The meeting room was quiet as the Wizard of Westside self-destructed.

Then, having encapsulated the most virulent form of New Albany’s native disease in far more eloquent fashion than has been attempted in NA Confidential or any other repository of the written word, Dan Coffey ceased his diatribe.

Ten minutes later, Dan Coffey nodded in assent as fellow Councilman Bill Schmidt produced the results of personal research indicating that neither he nor Coffey, or for that matter, anyone else on the City Council really knows how much money the city has borrowed or if it has been paid back.

NA Confidential earnestly hopes that Dan Coffey’s outburst last evening was the result of the stress and strain that doubtless accompany the task of sifting through New Albany’s current budgetary woes. The Courier-Journal’s and Tribune’s coverage of the meeting make clear the extent of the crisis.

But extenuating circumstances aside, Dan Coffey’s performance cannot be allowed to pass without comment.

His narrow parochialism with respect to the responsibilities of elected public representatives is sadly indicative of the discredited “ward-heeler” school of political “thought,” once the norm but now utterly incapable of providing the unifying vision critical in a world increasingly reliant on the very qualities of communication and inter-dependence that Coffey regards with open contempt.
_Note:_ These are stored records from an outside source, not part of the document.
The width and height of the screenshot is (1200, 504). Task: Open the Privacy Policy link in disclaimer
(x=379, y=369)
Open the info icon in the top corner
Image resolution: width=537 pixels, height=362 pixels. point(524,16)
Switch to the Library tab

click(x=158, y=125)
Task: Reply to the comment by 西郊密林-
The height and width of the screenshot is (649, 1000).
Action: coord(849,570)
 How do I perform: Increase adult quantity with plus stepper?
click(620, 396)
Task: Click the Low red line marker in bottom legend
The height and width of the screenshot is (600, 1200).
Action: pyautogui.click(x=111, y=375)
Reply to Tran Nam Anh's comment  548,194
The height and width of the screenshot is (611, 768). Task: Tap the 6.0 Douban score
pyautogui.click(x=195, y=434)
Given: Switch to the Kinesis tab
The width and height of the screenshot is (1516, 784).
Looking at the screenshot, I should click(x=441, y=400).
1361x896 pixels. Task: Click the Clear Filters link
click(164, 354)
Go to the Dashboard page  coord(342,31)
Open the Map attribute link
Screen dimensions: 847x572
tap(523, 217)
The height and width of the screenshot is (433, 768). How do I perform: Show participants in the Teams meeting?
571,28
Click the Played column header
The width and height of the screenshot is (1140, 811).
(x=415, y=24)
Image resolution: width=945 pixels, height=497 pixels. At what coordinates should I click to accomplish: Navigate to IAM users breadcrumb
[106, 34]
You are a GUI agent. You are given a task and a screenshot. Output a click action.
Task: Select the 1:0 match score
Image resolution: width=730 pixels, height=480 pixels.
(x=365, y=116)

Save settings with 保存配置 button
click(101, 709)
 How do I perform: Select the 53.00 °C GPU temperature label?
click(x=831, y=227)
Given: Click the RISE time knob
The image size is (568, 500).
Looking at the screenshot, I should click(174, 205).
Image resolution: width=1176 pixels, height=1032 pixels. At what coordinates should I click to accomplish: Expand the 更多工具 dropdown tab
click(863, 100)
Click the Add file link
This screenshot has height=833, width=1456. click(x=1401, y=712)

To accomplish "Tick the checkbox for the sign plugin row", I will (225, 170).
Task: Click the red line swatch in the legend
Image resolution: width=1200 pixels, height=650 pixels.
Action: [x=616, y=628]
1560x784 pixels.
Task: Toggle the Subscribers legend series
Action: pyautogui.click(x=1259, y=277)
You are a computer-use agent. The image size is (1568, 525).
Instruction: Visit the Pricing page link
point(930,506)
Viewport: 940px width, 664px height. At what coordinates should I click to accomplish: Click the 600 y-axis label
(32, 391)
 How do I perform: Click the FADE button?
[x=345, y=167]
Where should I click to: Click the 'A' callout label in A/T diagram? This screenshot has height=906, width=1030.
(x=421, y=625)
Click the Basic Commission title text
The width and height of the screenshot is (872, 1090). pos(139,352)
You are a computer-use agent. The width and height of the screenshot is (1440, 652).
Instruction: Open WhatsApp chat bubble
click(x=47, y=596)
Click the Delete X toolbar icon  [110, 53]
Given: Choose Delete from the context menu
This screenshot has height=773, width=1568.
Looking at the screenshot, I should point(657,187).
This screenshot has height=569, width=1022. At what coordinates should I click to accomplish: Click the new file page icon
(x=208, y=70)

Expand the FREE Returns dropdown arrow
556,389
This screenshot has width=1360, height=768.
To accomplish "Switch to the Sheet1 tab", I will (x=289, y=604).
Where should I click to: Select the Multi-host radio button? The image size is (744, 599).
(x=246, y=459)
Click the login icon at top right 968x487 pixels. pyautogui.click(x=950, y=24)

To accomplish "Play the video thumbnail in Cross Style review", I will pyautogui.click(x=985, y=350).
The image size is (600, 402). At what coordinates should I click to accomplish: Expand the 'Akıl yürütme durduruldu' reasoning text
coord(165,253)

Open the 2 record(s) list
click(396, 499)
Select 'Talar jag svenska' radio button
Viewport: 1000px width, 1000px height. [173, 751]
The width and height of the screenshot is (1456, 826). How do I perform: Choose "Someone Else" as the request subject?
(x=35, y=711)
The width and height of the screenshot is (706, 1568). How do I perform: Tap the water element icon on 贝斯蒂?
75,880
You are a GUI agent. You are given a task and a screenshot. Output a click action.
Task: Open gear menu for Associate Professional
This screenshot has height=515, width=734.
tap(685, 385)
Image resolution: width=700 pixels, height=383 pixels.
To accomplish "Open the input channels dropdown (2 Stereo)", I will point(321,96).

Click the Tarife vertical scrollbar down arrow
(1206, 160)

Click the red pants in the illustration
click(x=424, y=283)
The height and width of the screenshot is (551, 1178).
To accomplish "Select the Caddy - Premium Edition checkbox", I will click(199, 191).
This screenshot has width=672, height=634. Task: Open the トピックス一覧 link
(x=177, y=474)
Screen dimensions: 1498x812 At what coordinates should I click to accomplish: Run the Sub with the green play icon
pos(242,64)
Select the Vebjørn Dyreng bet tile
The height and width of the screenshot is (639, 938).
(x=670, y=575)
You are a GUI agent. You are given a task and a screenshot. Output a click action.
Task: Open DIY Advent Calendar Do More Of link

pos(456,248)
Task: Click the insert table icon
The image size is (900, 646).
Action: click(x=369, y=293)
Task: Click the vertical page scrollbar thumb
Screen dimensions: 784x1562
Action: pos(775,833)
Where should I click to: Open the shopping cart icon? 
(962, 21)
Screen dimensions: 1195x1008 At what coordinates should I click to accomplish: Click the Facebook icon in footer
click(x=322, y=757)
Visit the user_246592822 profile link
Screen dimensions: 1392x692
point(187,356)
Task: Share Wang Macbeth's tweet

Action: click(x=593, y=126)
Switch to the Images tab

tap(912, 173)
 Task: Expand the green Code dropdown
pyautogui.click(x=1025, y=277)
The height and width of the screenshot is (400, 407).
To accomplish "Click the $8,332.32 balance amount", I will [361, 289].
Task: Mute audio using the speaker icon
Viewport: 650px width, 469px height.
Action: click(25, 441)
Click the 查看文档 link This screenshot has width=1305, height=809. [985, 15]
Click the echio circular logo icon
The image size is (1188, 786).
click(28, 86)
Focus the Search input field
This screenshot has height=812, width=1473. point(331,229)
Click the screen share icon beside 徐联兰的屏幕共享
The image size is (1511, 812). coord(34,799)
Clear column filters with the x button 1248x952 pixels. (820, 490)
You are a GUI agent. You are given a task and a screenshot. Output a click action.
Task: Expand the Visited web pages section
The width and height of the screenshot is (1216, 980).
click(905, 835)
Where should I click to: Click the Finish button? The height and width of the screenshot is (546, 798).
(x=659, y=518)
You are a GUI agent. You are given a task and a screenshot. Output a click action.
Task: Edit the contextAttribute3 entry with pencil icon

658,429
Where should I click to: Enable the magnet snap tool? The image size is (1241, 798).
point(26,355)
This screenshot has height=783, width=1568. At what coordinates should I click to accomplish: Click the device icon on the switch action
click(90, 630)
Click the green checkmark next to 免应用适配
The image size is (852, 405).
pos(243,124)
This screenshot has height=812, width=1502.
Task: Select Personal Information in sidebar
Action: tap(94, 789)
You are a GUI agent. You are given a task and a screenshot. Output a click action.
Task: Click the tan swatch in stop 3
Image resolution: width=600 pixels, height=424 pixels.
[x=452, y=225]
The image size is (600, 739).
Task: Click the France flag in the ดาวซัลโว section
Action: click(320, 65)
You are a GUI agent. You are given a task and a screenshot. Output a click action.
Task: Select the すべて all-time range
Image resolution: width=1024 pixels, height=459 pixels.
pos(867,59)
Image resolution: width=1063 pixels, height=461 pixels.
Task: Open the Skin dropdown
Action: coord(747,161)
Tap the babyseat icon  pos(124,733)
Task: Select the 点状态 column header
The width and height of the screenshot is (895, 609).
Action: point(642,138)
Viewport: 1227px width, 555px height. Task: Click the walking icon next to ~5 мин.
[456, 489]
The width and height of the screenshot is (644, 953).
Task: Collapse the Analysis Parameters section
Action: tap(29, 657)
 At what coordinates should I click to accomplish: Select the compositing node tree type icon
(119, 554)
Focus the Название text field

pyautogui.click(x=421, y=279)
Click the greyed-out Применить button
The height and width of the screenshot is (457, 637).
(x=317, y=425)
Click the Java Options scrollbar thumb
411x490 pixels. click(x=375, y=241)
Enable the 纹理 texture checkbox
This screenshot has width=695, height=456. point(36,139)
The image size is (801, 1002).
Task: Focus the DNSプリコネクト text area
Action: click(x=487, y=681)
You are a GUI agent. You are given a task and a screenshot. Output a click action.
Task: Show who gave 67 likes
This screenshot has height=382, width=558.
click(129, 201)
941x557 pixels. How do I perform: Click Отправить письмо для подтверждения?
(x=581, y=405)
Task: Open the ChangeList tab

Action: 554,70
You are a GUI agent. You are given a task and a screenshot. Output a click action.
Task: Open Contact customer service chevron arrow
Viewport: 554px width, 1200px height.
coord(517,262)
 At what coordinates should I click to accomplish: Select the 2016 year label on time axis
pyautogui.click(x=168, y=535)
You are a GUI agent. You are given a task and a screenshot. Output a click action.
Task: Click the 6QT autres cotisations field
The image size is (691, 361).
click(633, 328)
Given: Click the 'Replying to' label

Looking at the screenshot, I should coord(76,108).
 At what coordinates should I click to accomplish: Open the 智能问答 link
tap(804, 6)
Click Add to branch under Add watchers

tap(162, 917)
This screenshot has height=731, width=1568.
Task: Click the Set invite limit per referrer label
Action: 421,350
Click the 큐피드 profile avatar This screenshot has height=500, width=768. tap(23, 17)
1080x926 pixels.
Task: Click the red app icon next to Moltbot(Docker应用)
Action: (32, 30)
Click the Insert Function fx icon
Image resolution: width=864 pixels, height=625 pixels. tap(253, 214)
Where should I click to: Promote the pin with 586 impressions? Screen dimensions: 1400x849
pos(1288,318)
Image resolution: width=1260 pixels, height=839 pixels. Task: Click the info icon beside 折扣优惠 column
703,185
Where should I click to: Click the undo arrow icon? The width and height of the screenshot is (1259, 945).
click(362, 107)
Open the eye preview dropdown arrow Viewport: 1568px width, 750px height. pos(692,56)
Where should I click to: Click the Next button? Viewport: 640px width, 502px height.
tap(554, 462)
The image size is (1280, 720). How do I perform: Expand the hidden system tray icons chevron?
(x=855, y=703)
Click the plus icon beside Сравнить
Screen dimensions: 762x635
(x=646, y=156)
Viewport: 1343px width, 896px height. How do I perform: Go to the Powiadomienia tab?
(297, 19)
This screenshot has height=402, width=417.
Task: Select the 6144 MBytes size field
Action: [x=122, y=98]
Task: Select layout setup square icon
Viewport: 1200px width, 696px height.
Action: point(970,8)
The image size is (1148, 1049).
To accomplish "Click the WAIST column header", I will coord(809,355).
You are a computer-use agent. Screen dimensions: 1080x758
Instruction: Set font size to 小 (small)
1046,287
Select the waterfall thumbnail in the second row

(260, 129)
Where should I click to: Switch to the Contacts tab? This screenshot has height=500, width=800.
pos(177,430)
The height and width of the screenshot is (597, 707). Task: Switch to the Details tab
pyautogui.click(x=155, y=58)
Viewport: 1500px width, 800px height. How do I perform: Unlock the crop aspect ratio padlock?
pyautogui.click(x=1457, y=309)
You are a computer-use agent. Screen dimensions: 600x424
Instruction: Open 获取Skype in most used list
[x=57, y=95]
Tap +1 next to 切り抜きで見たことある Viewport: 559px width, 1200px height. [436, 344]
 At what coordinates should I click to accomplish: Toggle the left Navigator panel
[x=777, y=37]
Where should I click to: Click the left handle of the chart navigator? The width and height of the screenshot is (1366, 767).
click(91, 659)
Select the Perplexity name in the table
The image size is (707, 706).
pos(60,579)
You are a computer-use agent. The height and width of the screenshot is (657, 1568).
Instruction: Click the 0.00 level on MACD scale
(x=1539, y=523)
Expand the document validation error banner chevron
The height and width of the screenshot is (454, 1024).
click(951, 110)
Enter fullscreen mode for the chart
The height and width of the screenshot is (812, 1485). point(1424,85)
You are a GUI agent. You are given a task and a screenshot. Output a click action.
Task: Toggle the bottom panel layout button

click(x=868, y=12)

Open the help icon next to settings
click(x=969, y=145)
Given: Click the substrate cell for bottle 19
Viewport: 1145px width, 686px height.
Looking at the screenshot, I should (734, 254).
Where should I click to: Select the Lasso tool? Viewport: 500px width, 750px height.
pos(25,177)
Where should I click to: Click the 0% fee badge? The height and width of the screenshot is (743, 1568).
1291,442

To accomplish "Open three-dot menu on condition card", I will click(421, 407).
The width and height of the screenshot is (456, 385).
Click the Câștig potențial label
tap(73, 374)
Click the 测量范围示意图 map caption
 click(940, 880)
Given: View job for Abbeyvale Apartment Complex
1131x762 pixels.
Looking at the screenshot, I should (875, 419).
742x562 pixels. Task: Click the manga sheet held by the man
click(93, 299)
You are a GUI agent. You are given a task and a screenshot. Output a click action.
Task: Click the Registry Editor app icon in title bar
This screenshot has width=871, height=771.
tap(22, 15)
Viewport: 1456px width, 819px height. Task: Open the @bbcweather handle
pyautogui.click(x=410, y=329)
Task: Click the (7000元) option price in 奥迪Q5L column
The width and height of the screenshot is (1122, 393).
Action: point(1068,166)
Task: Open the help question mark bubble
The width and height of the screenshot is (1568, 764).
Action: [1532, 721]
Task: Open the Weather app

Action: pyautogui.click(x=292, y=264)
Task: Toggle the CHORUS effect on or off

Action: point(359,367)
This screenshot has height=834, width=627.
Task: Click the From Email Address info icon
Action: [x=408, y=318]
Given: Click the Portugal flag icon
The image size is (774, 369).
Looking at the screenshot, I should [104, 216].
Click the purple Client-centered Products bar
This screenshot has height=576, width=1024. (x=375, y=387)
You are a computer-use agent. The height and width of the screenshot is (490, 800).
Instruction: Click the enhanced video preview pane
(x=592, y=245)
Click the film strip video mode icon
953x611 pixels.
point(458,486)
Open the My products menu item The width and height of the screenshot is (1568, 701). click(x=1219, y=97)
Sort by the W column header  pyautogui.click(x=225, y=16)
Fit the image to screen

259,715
And, for the record, I’m reading “The Great Influenza: The Epic Story of the Deadliest Plague in History,” by John Barry.

Volunteer Hoosier's essay "Contrapunction" analyzes the February 7 City Council meeting

New Albany budget questions put vehicle requests on hold, by Ben Zion Hershberg of the Louisville Courier-Journal

Outstanding loans force delay in possible purchase of city vehicles, by Amany Ali, Tribune City Editor

1 comment:

Jeff Gillenwater said...

The saddest part:

You could probably spend the rest of the year just republishing old posts apropos of most current goings-on precisely because so little council progress has been made in the years since they first appeared.

Luckily, that's not true of most other areas.